Excerpts from a dataset:
---+---
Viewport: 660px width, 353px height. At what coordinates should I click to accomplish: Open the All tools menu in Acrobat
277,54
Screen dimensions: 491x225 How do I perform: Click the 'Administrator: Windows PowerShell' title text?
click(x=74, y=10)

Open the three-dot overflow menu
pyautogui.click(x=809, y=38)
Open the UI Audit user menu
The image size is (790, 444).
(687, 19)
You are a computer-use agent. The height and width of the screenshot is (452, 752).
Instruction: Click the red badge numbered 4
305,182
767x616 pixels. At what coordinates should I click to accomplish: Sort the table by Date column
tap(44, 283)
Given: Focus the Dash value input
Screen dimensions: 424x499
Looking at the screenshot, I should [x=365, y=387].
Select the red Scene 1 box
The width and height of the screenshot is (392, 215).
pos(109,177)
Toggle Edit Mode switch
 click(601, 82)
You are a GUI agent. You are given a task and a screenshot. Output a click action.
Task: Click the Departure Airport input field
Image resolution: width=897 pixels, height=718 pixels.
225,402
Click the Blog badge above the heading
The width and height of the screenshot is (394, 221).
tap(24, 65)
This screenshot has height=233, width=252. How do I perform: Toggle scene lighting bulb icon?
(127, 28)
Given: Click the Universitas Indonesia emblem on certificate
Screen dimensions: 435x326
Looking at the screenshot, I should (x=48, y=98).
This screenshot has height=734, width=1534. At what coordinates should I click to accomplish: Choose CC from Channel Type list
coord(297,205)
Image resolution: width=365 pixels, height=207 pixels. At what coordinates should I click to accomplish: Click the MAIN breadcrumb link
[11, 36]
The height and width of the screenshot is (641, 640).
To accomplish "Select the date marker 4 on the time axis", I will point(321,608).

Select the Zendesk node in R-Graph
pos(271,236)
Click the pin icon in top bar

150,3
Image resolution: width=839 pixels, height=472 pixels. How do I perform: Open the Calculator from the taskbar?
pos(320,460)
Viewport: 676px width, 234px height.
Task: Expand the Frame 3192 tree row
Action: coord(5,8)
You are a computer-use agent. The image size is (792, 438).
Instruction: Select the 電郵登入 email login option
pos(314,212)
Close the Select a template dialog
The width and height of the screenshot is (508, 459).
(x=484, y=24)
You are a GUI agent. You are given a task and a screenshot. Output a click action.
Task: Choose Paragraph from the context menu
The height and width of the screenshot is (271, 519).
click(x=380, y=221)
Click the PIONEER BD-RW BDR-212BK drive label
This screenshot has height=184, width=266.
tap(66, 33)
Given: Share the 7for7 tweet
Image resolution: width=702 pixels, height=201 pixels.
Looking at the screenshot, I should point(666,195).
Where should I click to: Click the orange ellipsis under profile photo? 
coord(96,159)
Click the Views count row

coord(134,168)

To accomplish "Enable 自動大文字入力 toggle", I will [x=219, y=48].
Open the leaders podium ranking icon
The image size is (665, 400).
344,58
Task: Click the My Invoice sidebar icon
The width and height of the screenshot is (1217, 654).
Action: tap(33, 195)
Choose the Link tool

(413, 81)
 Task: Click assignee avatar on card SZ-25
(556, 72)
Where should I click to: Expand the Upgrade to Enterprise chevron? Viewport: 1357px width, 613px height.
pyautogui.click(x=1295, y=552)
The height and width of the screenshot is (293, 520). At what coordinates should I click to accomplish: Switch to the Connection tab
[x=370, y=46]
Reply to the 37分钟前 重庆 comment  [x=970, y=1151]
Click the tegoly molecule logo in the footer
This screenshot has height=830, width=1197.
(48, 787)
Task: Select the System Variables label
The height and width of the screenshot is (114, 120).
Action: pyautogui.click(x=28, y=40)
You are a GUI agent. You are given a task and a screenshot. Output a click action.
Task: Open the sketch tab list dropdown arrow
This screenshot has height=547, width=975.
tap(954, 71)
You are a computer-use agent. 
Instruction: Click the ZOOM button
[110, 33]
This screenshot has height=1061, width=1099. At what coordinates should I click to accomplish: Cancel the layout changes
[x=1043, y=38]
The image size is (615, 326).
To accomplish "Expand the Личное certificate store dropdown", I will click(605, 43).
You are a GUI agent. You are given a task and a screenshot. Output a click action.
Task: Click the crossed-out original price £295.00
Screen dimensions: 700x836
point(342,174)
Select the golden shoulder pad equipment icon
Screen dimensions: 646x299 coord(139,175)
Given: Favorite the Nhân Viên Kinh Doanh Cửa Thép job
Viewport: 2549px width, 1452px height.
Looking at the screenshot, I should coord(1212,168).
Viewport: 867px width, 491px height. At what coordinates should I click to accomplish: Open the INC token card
---+---
The problem: Reproduce the entries exactly as they appear.

Exercise response:
Viewport: 660px width, 353px height. At what coordinates should I click to accomplish: Open the All tools menu in Acrobat
277,54
Screen dimensions: 491x225 How do I perform: Click the 'Administrator: Windows PowerShell' title text?
click(x=74, y=10)

Open the three-dot overflow menu
pyautogui.click(x=809, y=38)
Open the UI Audit user menu
The image size is (790, 444).
(687, 19)
You are a computer-use agent. The height and width of the screenshot is (452, 752).
Instruction: Click the red badge numbered 4
305,182
767x616 pixels. At what coordinates should I click to accomplish: Sort the table by Date column
tap(44, 283)
Given: Focus the Dash value input
Screen dimensions: 424x499
Looking at the screenshot, I should [x=365, y=387].
Select the red Scene 1 box
The width and height of the screenshot is (392, 215).
pos(109,177)
Toggle Edit Mode switch
 click(601, 82)
You are a GUI agent. You are given a task and a screenshot. Output a click action.
Task: Click the Departure Airport input field
Image resolution: width=897 pixels, height=718 pixels.
225,402
Click the Blog badge above the heading
The width and height of the screenshot is (394, 221).
tap(24, 65)
This screenshot has height=233, width=252. How do I perform: Toggle scene lighting bulb icon?
(127, 28)
Given: Click the Universitas Indonesia emblem on certificate
Screen dimensions: 435x326
Looking at the screenshot, I should (x=48, y=98).
This screenshot has height=734, width=1534. At what coordinates should I click to accomplish: Choose CC from Channel Type list
coord(297,205)
Image resolution: width=365 pixels, height=207 pixels. At what coordinates should I click to accomplish: Click the MAIN breadcrumb link
[11, 36]
The height and width of the screenshot is (641, 640).
To accomplish "Select the date marker 4 on the time axis", I will point(321,608).

Select the Zendesk node in R-Graph
pos(271,236)
Click the pin icon in top bar

150,3
Image resolution: width=839 pixels, height=472 pixels. How do I perform: Open the Calculator from the taskbar?
pos(320,460)
Viewport: 676px width, 234px height.
Task: Expand the Frame 3192 tree row
Action: coord(5,8)
You are a computer-use agent. The image size is (792, 438).
Instruction: Select the 電郵登入 email login option
pos(314,212)
Close the Select a template dialog
The width and height of the screenshot is (508, 459).
(x=484, y=24)
You are a GUI agent. You are given a task and a screenshot. Output a click action.
Task: Choose Paragraph from the context menu
The height and width of the screenshot is (271, 519).
click(x=380, y=221)
Click the PIONEER BD-RW BDR-212BK drive label
This screenshot has height=184, width=266.
tap(66, 33)
Given: Share the 7for7 tweet
Image resolution: width=702 pixels, height=201 pixels.
Looking at the screenshot, I should point(666,195).
Where should I click to: Click the orange ellipsis under profile photo? 
coord(96,159)
Click the Views count row

coord(134,168)

To accomplish "Enable 自動大文字入力 toggle", I will [x=219, y=48].
Open the leaders podium ranking icon
The image size is (665, 400).
344,58
Task: Click the My Invoice sidebar icon
The width and height of the screenshot is (1217, 654).
Action: tap(33, 195)
Choose the Link tool

(413, 81)
 Task: Click assignee avatar on card SZ-25
(556, 72)
Where should I click to: Expand the Upgrade to Enterprise chevron? Viewport: 1357px width, 613px height.
pyautogui.click(x=1295, y=552)
The height and width of the screenshot is (293, 520). At what coordinates should I click to accomplish: Switch to the Connection tab
[x=370, y=46]
Reply to the 37分钟前 重庆 comment  [x=970, y=1151]
Click the tegoly molecule logo in the footer
This screenshot has height=830, width=1197.
(48, 787)
Task: Select the System Variables label
The height and width of the screenshot is (114, 120).
Action: pyautogui.click(x=28, y=40)
You are a GUI agent. You are given a task and a screenshot. Output a click action.
Task: Open the sketch tab list dropdown arrow
This screenshot has height=547, width=975.
tap(954, 71)
You are a computer-use agent. 
Instruction: Click the ZOOM button
[110, 33]
This screenshot has height=1061, width=1099. At what coordinates should I click to accomplish: Cancel the layout changes
[x=1043, y=38]
The image size is (615, 326).
To accomplish "Expand the Личное certificate store dropdown", I will click(605, 43).
You are a GUI agent. You are given a task and a screenshot. Output a click action.
Task: Click the crossed-out original price £295.00
Screen dimensions: 700x836
point(342,174)
Select the golden shoulder pad equipment icon
Screen dimensions: 646x299 coord(139,175)
Given: Favorite the Nhân Viên Kinh Doanh Cửa Thép job
Viewport: 2549px width, 1452px height.
Looking at the screenshot, I should coord(1212,168).
Viewport: 867px width, 491px height. At what coordinates should I click to accomplish: Open the INC token card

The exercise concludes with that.